EXERCISE DETAILS:
Please output the records below word for word and omit the pictures.

MATERIAL PROVIDED:
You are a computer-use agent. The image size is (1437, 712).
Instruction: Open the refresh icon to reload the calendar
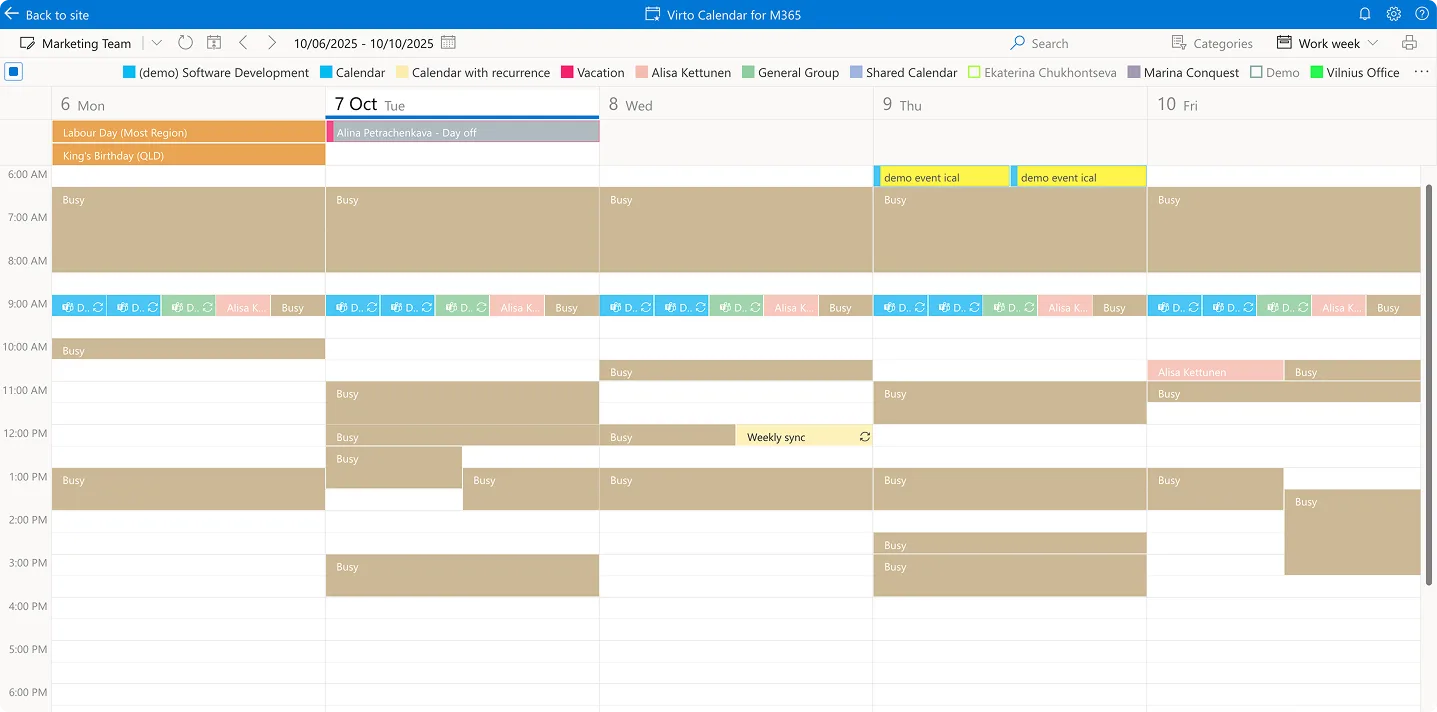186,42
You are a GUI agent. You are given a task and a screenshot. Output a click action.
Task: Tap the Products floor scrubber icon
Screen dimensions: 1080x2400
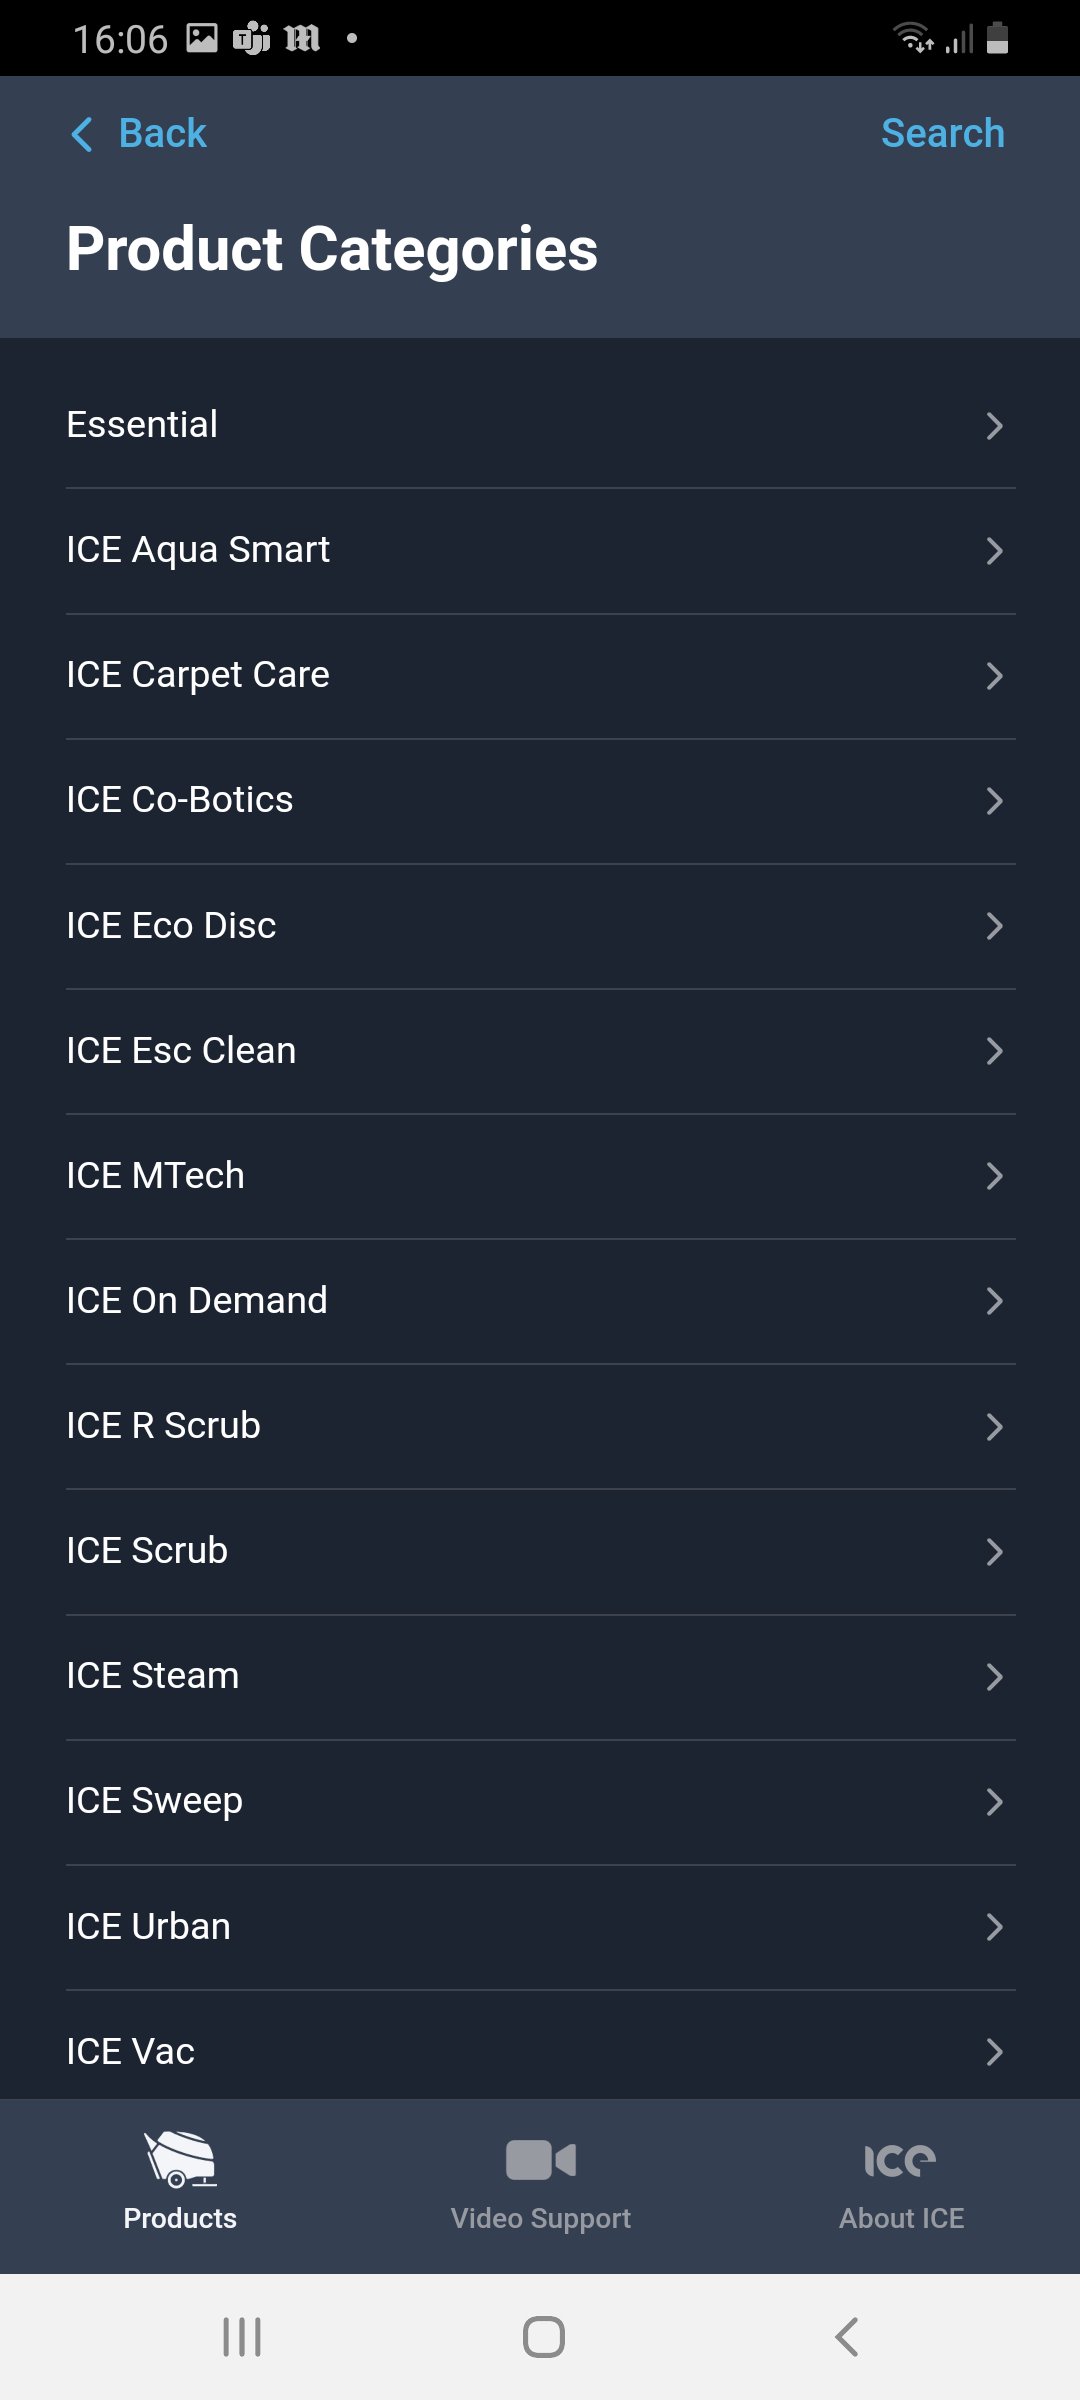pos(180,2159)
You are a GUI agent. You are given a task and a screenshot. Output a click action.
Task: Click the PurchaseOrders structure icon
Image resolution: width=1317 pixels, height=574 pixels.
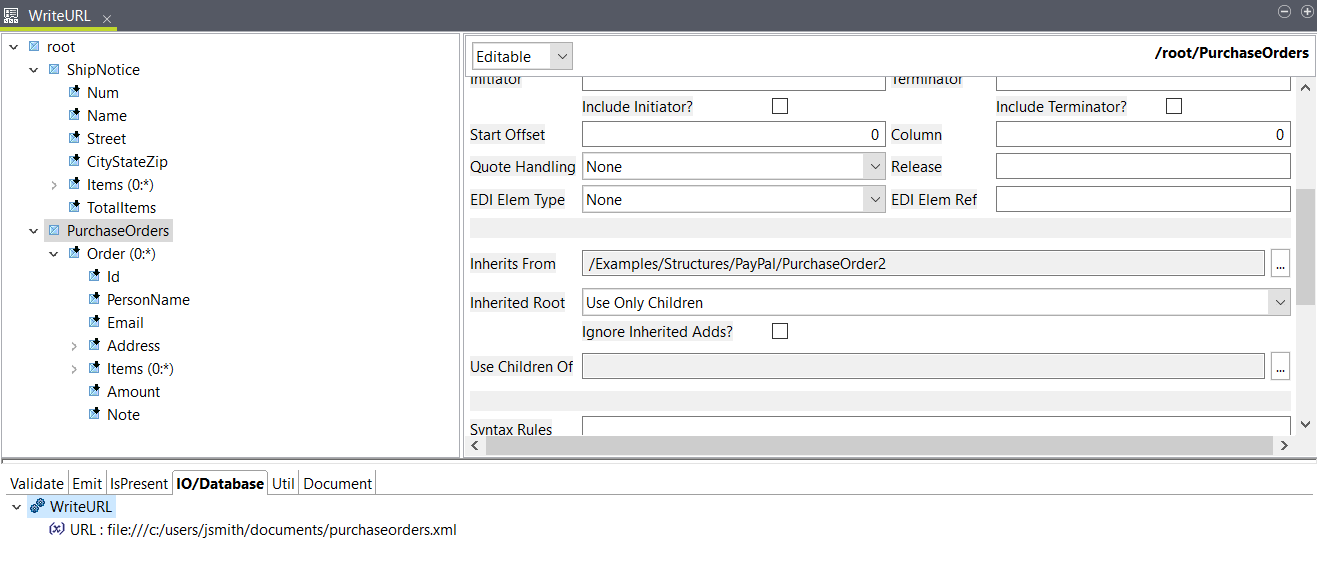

EXERCISE ANSWER:
You are a computer-use agent. The image size is (1437, 712).
Instruction: Open the refresh icon to reload the calendar
186,42
You are a GUI agent. You are given a task and a screenshot. Output a click action.
Task: Tap the Products floor scrubber icon
Screen dimensions: 1080x2400
pos(180,2159)
You are a GUI agent. You are given a task and a screenshot. Output a click action.
Task: Click the PurchaseOrders structure icon
Image resolution: width=1317 pixels, height=574 pixels.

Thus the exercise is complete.